What is a snow emergency?
A sheriff may, pursuant to Ohio law, declare a snow emergency and temporarily close county and township roads within the sheriff’s jurisdiction when such action is reasonably necessary for the preservation of the public safety.
What do the different levels of snow emergencies designate?
The sheriff has the discretion to vary the level of warning issued to the public. To distinguish mere warnings from actual roadway closure, the county sheriffs in Ohio have established different levels of snow emergencies. For instance, the guidelines established for Franklin County1 are as follows:
Roadways are hazardous with blowing and drifting snow. Roads are also icy. Drive very cautiously.
Roadways are hazardous with blowing and drifting snow. Only those who believe it is necessary to drive should be out on the roadways. Contact your employer to see if you should report to work.
All roadways are closed to non-emergency personnel. No one should be out during these conditions unless it is absolutely necessary to travel. All employees should contact their employer to see if they should report to work. Those traveling on the roadways may subject themselves to being charged with a misdemeanor.
What can an employer do during a snow emergency?
Level 1 and Level 2 Snow Emergencies
Where an employee elects to stay home despite a requirement to report to work and is disciplined, that discipline should not expose the employer to any serious liability. Where the discipline results in terminations, the employer may face a wrongful discharge action, but attendance violations are generally considered to be proper basis for discharge, and the employee was not asked to report to work under circumstances that would expose the employee to criminal prosecution.
Level 3 Snow Emergencies
Once a sheriff has declared a Level 3 Snow Emergency in Franklin County, the roads are closed and anyone (non-emergency) traveling on them is subject to being charged with a fourth degree misdemeanor. Employers should review applicable county policy as it may provide discretion to an employer to declare its operations as “emergency” based upon the employer’s circumstances.
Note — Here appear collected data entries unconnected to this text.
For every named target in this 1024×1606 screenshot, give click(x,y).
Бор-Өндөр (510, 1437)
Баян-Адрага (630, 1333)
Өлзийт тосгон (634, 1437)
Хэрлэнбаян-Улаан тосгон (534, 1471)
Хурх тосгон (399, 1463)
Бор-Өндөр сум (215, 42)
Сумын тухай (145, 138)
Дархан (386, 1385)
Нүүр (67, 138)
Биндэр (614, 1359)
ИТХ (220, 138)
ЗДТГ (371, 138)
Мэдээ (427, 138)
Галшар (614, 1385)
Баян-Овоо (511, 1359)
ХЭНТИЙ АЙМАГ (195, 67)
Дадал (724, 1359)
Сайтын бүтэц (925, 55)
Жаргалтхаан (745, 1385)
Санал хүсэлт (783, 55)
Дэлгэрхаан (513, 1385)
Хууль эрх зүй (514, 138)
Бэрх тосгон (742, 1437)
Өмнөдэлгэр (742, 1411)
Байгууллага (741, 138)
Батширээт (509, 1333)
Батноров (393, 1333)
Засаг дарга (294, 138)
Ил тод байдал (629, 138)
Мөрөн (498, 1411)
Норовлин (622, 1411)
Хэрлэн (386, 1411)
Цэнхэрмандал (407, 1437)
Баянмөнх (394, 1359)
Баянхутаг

Additionally, each county sheriff has discretion in interpreting and applying county policy.
Many businesses send all employees home when a Level 3 snow emergency has been declared. However, some businesses may want or need to continue some level of operation during such conditions even though their employees are not generally considered to be “emergency personnel.”
Any employer that requires its employees to report to work could face a workers’ compensation claim if the employee is injured in the commute, since exposing the employee to this type of danger would be a special hazard caused solely by their employment. Additionally, any discipline for an employee’s decision not to expose oneself to a criminal charge which leads to termination could expose the employer to a potential claim of wrongful discharge in violation of public policy.
The infrequency of snow emergencies creates uncertainty for employers. If possible, the safest strategy when a Level 3 snow emergency is called is to shut the business down or at least attempt to reduce the size of the workforce to only essential employees. Where that is not practical, the employer must weigh the possible liability factors, some of which are discussed briefly above, against the need to have employees report to work and come to a decision based upon its own accepted level of risk.